What’s the difference between a fun book and a good book?

I’ve been thinking about Steven Brust’s Vallista, the fifteenth (!) novel in his Vlad Taltos cycle, in the context of Kameron Hurley’s The Light Brigade, which I reviewed earlier in the week and which I read around the same time as Brust’s novel. I didn’t enjoy Hurley’s novel that much, for reasons that are largely personal, but I still thought it was a better book than Vallista, a novel that I quite enjoyed while I was reading it but hardly remember now. Why is that?

Vlad Taltos is an assassin in a medievally-flavoured fantasy world ruled by the elf-like, long-lived Dragaerans. Humans like Vlad – “Easterners” in Dragaeran parlance; in a nice worldbuilding touch, both Dragaerans and Easterners lay exclusive claim to the term “human” – are the reviled underclass, grudgingly tolerated but with no real access to political power. Vlad, however, has risen to a precarious kind of prominence through his association with the Jhereg, the Dragaeran mafia, although by the time Vallista takes place he’s somewhat fallen out with them. The novel sees him trapped in a strange mansion whose layout seems to defy spatial logic, and which, as he gradually discovers, apparently occupies several different points in time at once. Who built the mansion, and why? What is the large pale monster that roams its halls? And why is Devera, the enigmatic, not-quite-temporally-stable child of one of Vlad’s Dragaeran friends, trapped within its halls?

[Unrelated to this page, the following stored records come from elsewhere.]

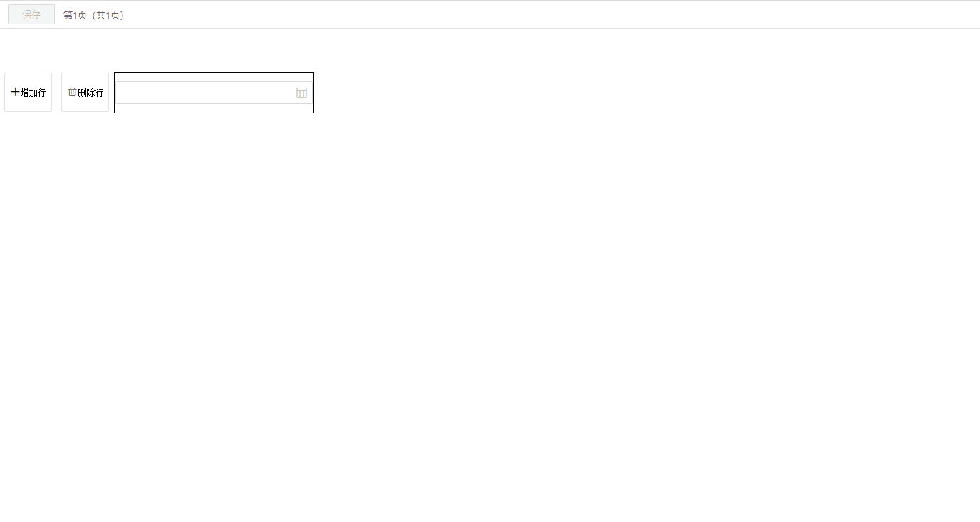Select the bin icon next to 删除行
This screenshot has width=980, height=522.
72,92
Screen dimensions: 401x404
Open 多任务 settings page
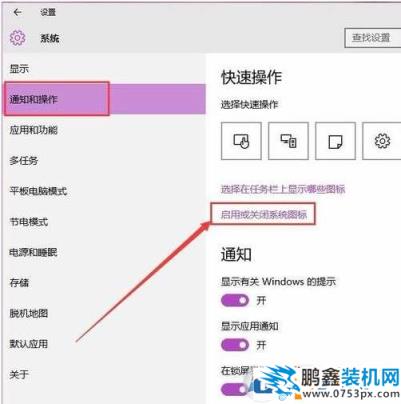(x=24, y=161)
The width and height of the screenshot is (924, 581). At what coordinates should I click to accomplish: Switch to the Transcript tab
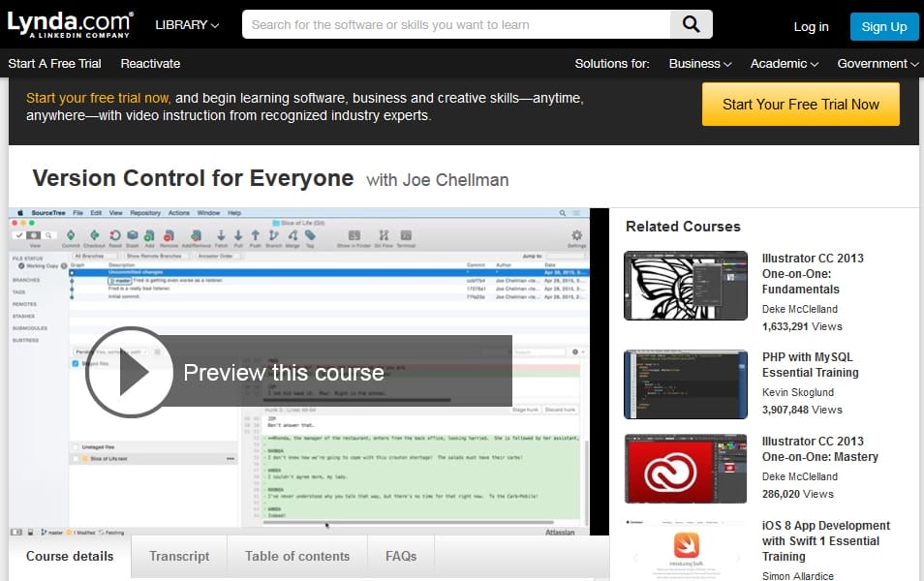tap(179, 556)
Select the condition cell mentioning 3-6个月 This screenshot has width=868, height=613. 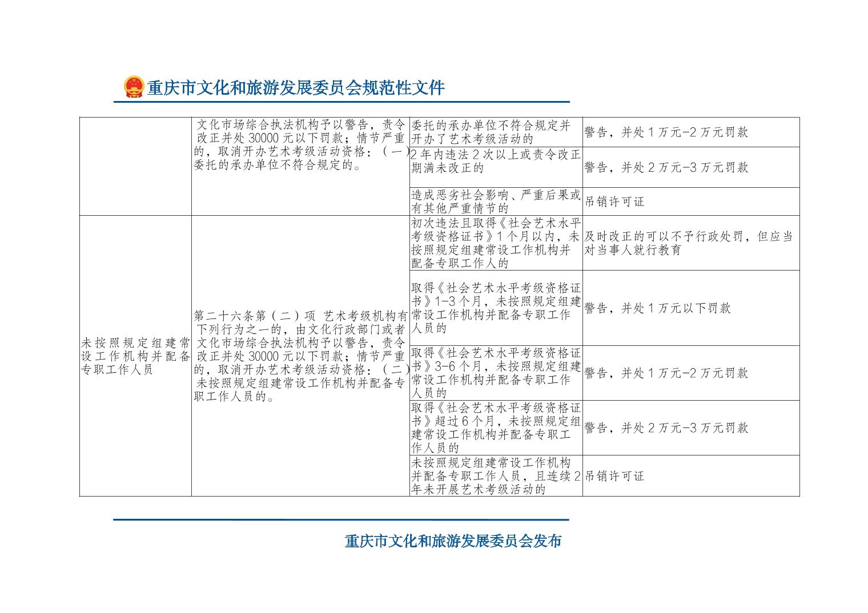pos(495,372)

The problem, I think, is that it’s a very…mechanics-heavy novel, very interested in the precise details of how its setting works and how its various magical systems interact. As such it stands in sharp contrast to the other novels in the series, at least those I have read, which tend to thrust Vlad into the heart of dangerous political situations, forcing him to confront the oppressive forces at the heart of the Dragaeran empire, or the amoral self-interest that characterises the members of the Jhereg. Put another way, it’s hard to see why we should care about any of the revelations of Vallista. What do they have to say about Vlad, or about how our own world works? Why are they important?

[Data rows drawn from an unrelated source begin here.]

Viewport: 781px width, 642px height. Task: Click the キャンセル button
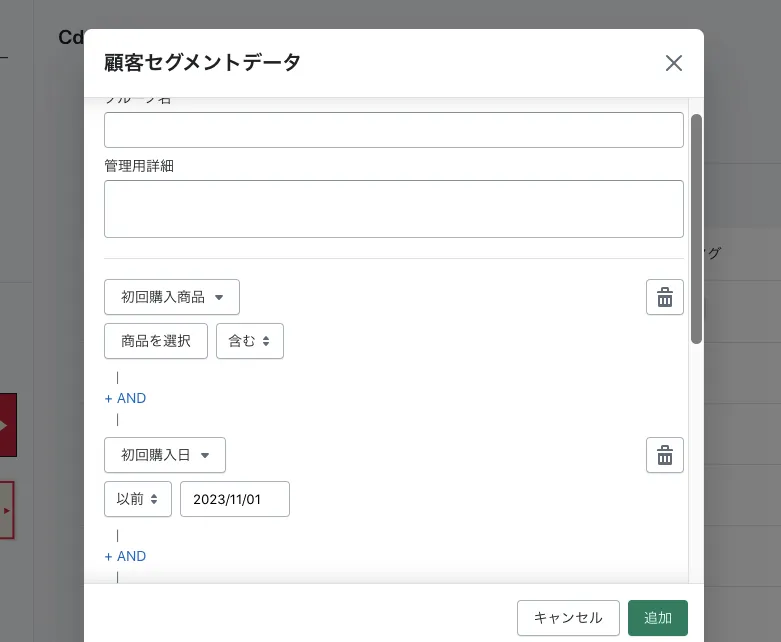point(568,618)
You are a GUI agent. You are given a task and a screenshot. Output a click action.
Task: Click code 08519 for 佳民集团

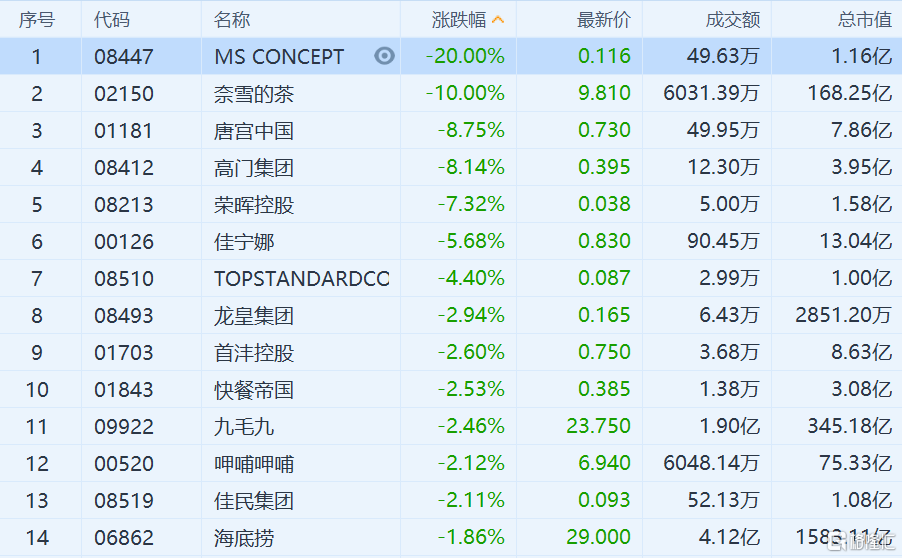click(x=124, y=501)
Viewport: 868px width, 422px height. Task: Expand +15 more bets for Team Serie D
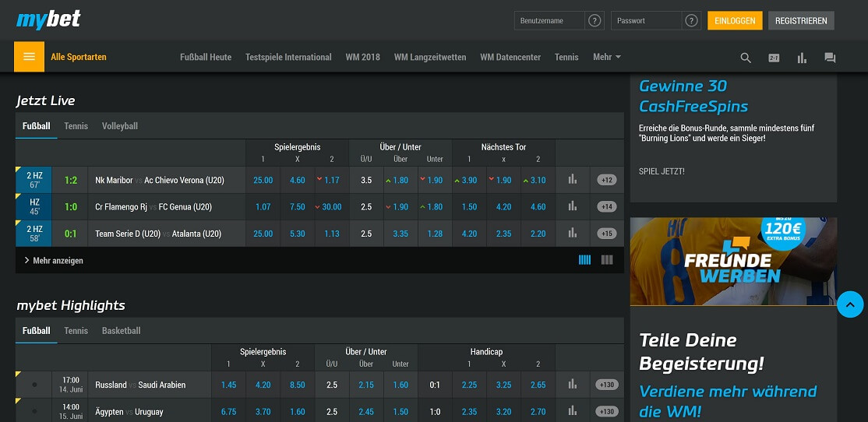tap(607, 234)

Whereas, if you’ve read my review of The Light Brigade, or indeed anything about the novel at all, you’ll know that it wears its relevance very much on its sleeve; it has an enormous amount to say about late capitalism and illiberalism and the military-industrial complex. Hurley exploits her time-travel conceit in service of her novel’s ideological stance, her military protagonist’s confusion at where she is in her personal timeline enacting the powerlessness of the individual under neoliberalism; Brust, meanwhile, uses time travel as merely another puzzle for Vlad to solve. I may struggle with the bleakness and brutality of Hurley’s artistic vision, but, for my money, she’s simply better at using generic tropes to achieve specific textual effects. That, it turns out, is what I value as a reader; that, for me, is what the difference is between a fun book and a good book.